I usually don’t put quotes up here but I thought this week, it was necessary (and responsible) to get this point about intermittent fasting out of the way:

Fasting and starving live on opposite sides of the world. It is the difference between recreational running and running because a lion is chasing you” – Jason Fung.

Intermittent Fasting

What Is It?

Intermittent fasting (IF) is a pattern of eating whereby you only eat during a predetermined time-frame.

Why Do It?

The listicle of benefits include improving mental clarity and concentration, inducing weight loss and body fat loss, lowering blood sugar levels, improving insulin sensitivity, increasing energy, triggering fat burning, lowering blood cholesterol and preventing Alzheimer’s.

Insulin & Disease

A big reason to get on the IF bandwagon is to lower insulin levels. Insulin plays an important role in our bodies by bringing sugar from the blood into the liver and fat cells when we eat. Basically, it promotes fat creation and storage. This was highly beneficial when we lived in a world where famine could be around the corner. Our fat storage’s evolutionary role is to feed us in an absence of food. Our ancestors, not abundant in resources, also weren’t eating three meals (and three pre-meal snacks) daily. So now that we are (thanks to Uber Eats promo codes), there are some unwanted side effects of having all of this insulin secreted continuously.

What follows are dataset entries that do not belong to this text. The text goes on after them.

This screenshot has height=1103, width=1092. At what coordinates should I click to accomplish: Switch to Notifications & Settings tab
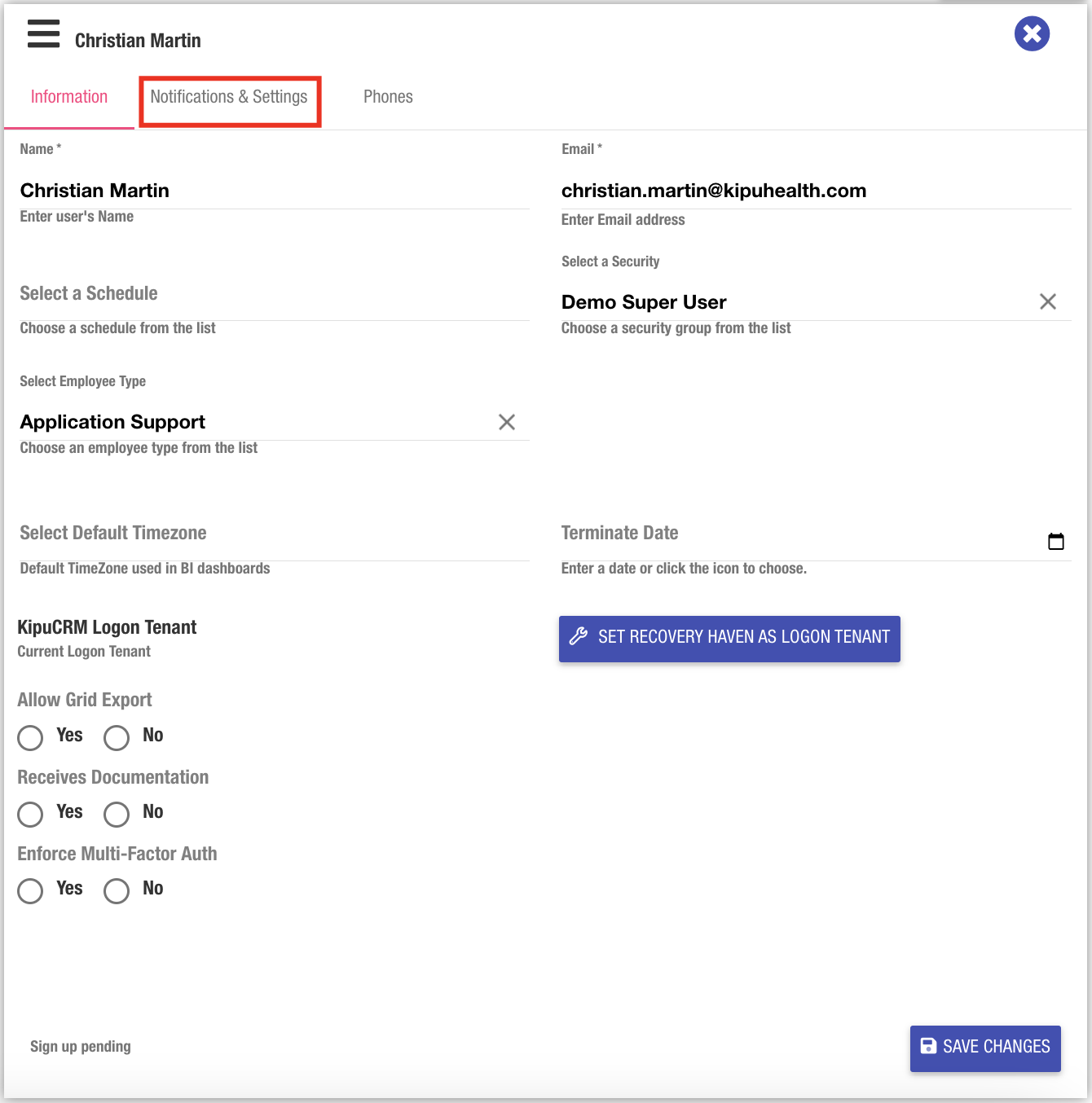tap(229, 97)
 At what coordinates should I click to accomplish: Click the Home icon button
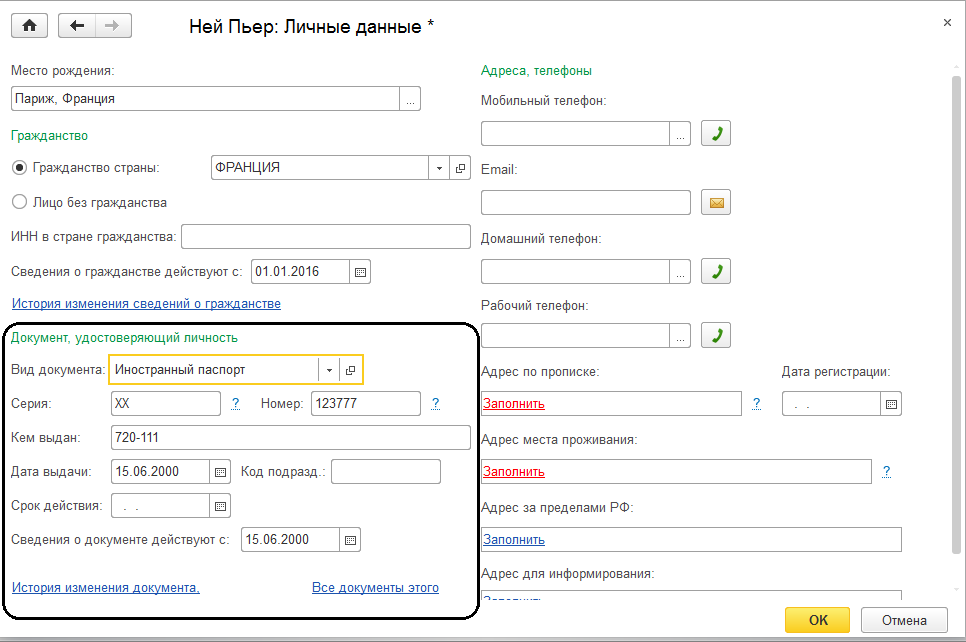click(29, 26)
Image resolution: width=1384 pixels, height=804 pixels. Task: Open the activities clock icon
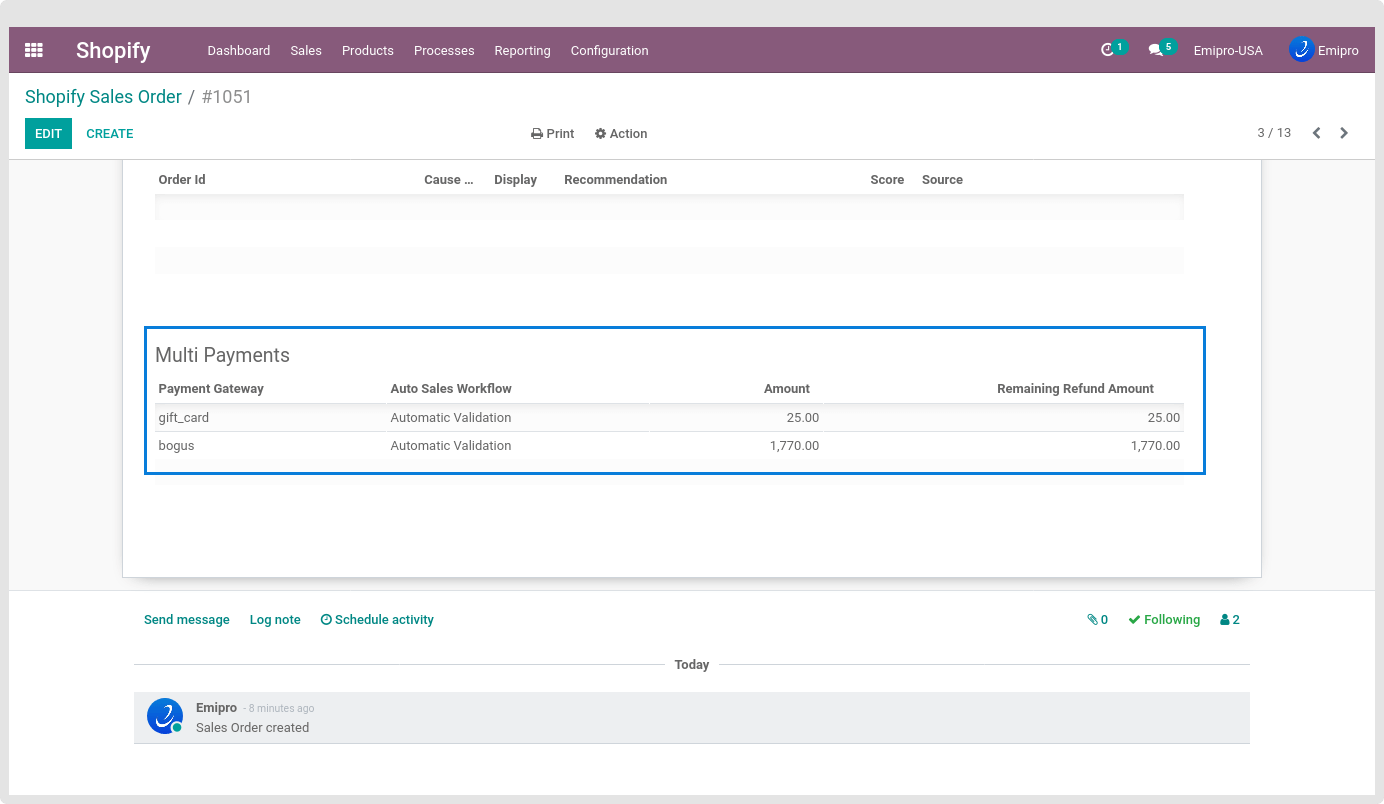(x=1107, y=50)
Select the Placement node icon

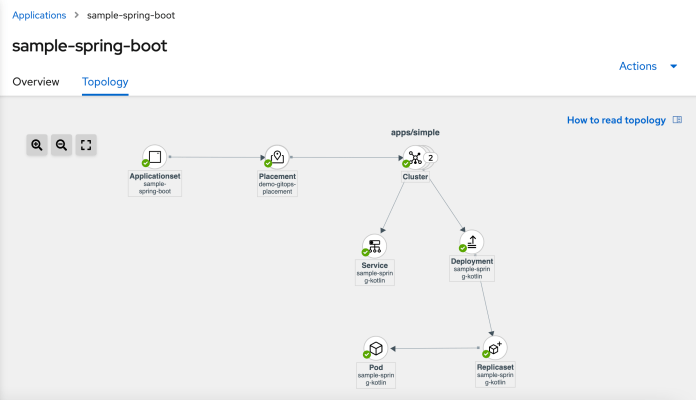[277, 157]
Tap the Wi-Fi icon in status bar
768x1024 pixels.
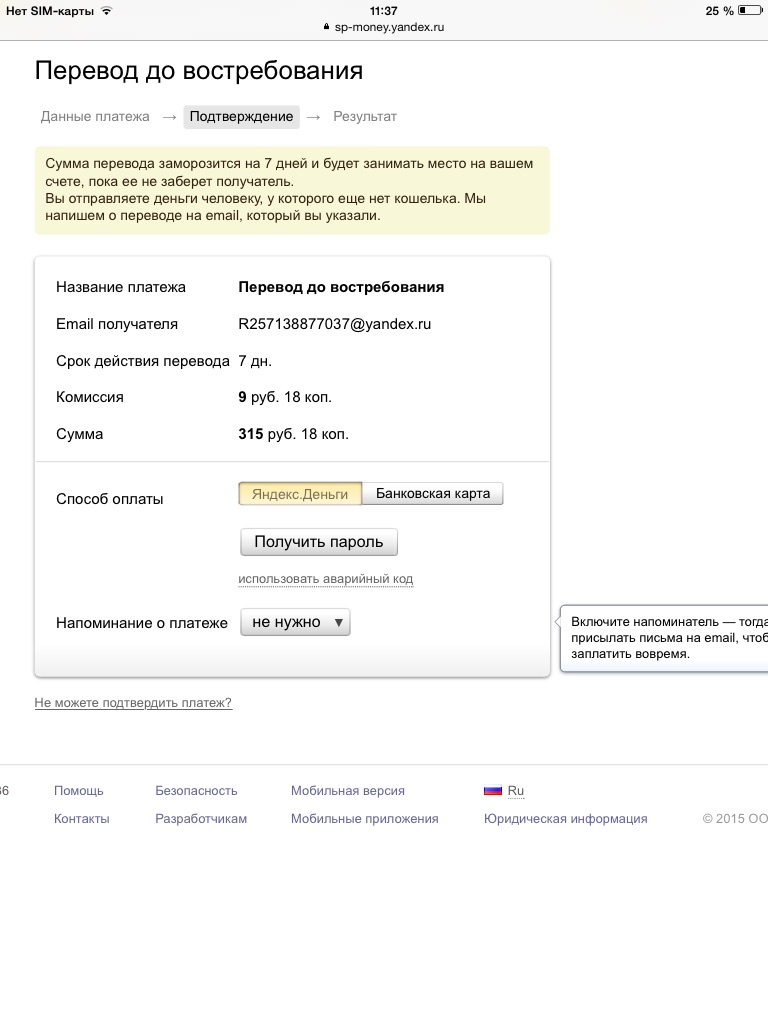click(x=107, y=11)
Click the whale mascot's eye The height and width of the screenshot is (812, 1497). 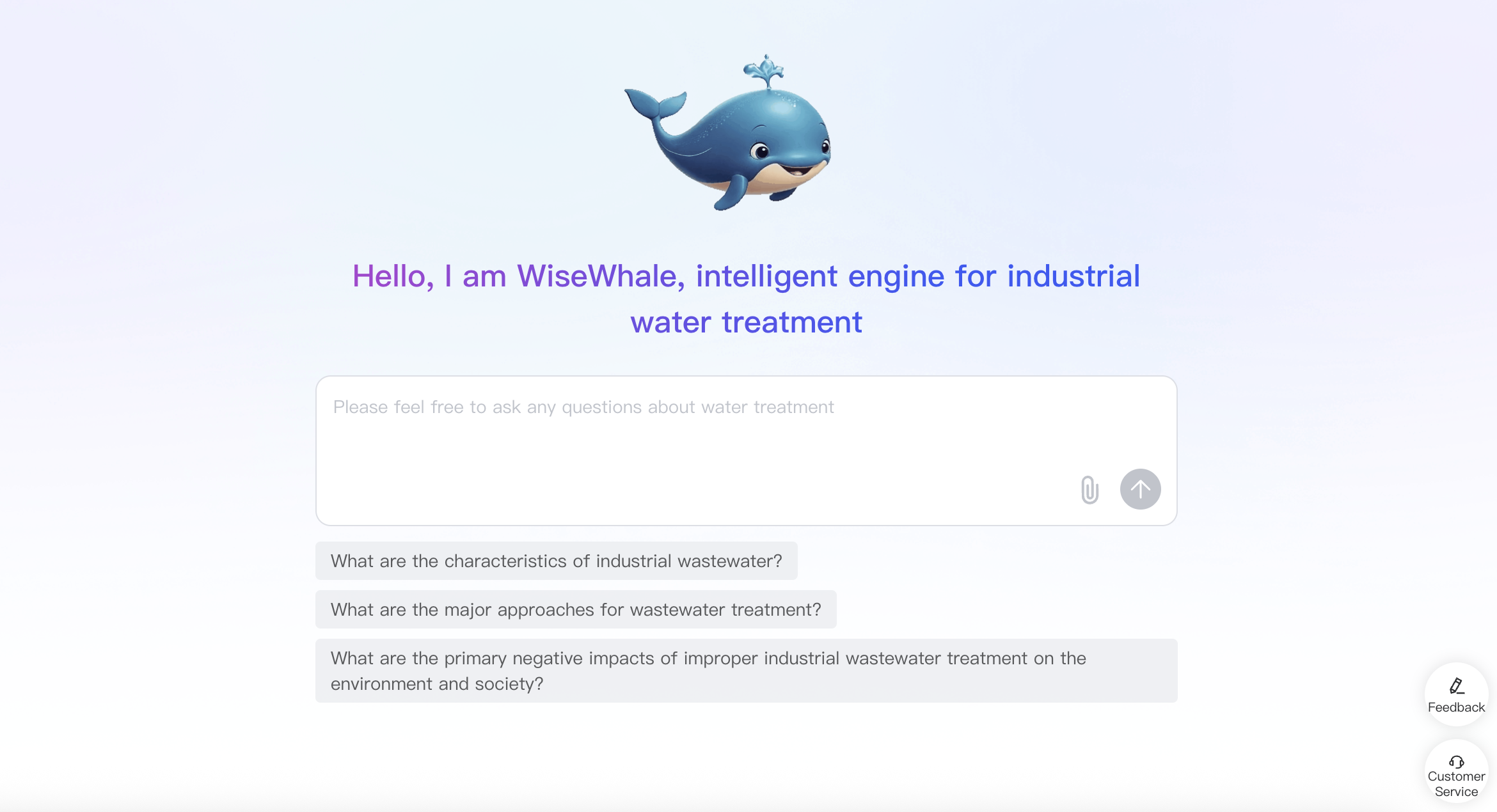pyautogui.click(x=761, y=152)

All foods raise insulin at least a little bitpure carbohydrates the most and pure fats the least. By going against our ancestral ways and eating 21+ meals a week, too much insulin is being released into our bodies. The problem arises because our bodies are evolved to create a tolerance to things it gets a lot of (think alcohol; the more you drink, the more you can drink). So as a result of eating too frequently, our bodies develop a tolerance and resistance to insulin (type 2 diabetes is a disease of insulin resistance). Once we become resistant to insulin, more and more insulin is required to be released when sugar enters our bodies (aka when we eat, particularly carbs), perpetuating the problem. More insulin secreted means more fat storage. Fasting helps by reducing insulin levels for longer periods of time, increasing its sensitivity to it (ie. needing less insulin to do the same job), and preventing diseases related to high insulin levels like type 2 diabetes and Alzheimer’s (which has recently been referred to as type 3 diabetes). Also, once insulin is low enough, we can access our fat storage and burn that as fuel. Without insulin levels low, we cannot burn fats from storage. Insulin is like a one-way valve. So when insulin is up, calories can come in but they can’t go out.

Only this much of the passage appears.